- Kategori
- Deneme
Cenneti Bulmak

"Ömrümüzün en güzel yılları diye bir şey yoktur gerçekte. Bir yığın küçük büyük sevinçle, bir yığın büyük küçük acının bir araya gelerek yaptığı bir bileşimle yıllar geçip bedenimizin gücü azadıkça, zihin gücümüz genişlemiş gibi gözüktükçe; büyük işler yaptığımız, büyük mutluluklar yaşadığımız yanılsamasına kapılırız, o kadar!"*
Bu yanılsamayla, sonu olmayan bir geleceğe doğru, zamanın eğik düzleminden hızla kayarken tek gerçeğin ölüm olduğu düşüncesi acımasızca gelip yerleşiverir içimize. Ve biz hala mutsuzluktan, sevgisizlikten, dünyanın kötülüğünden dem vururuz. Oysa zamanı yavaşlatmanın, hayata yetişmenin, mutlu olmanın telaşında olmamız daha anlamlı değil midir?

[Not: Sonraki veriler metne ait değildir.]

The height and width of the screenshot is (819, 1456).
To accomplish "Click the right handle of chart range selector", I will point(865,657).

Hayatımızda yarım bırakılmış ne varsa bütüne tamamlamak için hala fırsatımız varken, kendi kendimizle didişmekle elimizde kalan zamanı hovardaca harcamış olmuyor muyuz?
Uzun yıllar "...ruhumuzun derinliklerine inemeyen insanlarla yatağımızı paylaşmak zorunda kaldığımızda"n yüreğimizde oluşan yaraları sağaltabilmek her zaman kolay değildir. Umarsızlığımız içimizdeki Tanrı'nın sesine kulak vermemizi öğütler. Bize bir türlü sesini duyuramayan Tanrı bizi dinler, bağışlar mı bilemem ama bilmeden yaşadığımız günahların bedelini bize yaşarken ödetirken asla adil davranmadığını hepimiz biliriz!

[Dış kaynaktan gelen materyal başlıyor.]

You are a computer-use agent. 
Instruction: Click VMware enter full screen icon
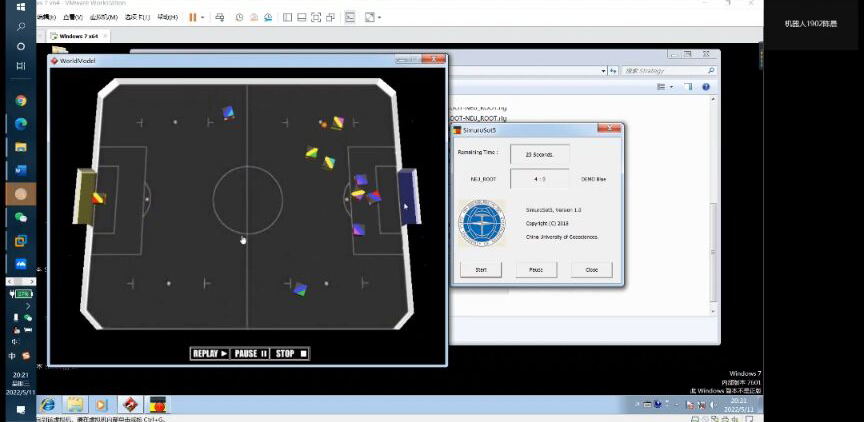[x=316, y=17]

Belki de bu yüzdendir, Tanrı'nın cennetine fazla rağbet olmaması...İnsanoğlu, cehennemi bu dünyada yaşarken, cennetin de burada olduğuna inanmak ister.
Farklı bir İslam düşüncesine sahip Şeyh Bedreddin,"Her güzel şey cennet, her kötü şey cehennemdir" derken, ilerde başına geleceklerin ona cehennemi aratacağını bilemezdi elbet.
Galiba en iyisi" Onun cenneti veresiye, benim ki peşin!" diyen Hayyam'ın izinden gitmek... Zaten Beckettvari mutluluklar yaşayıp asıl mutluluğu öbür dünyada yaşamak isteyen biri hiç olmadım.
Bu dünyada cenneti bulan / yaşayan herkese "Selam olsun!" diyorum.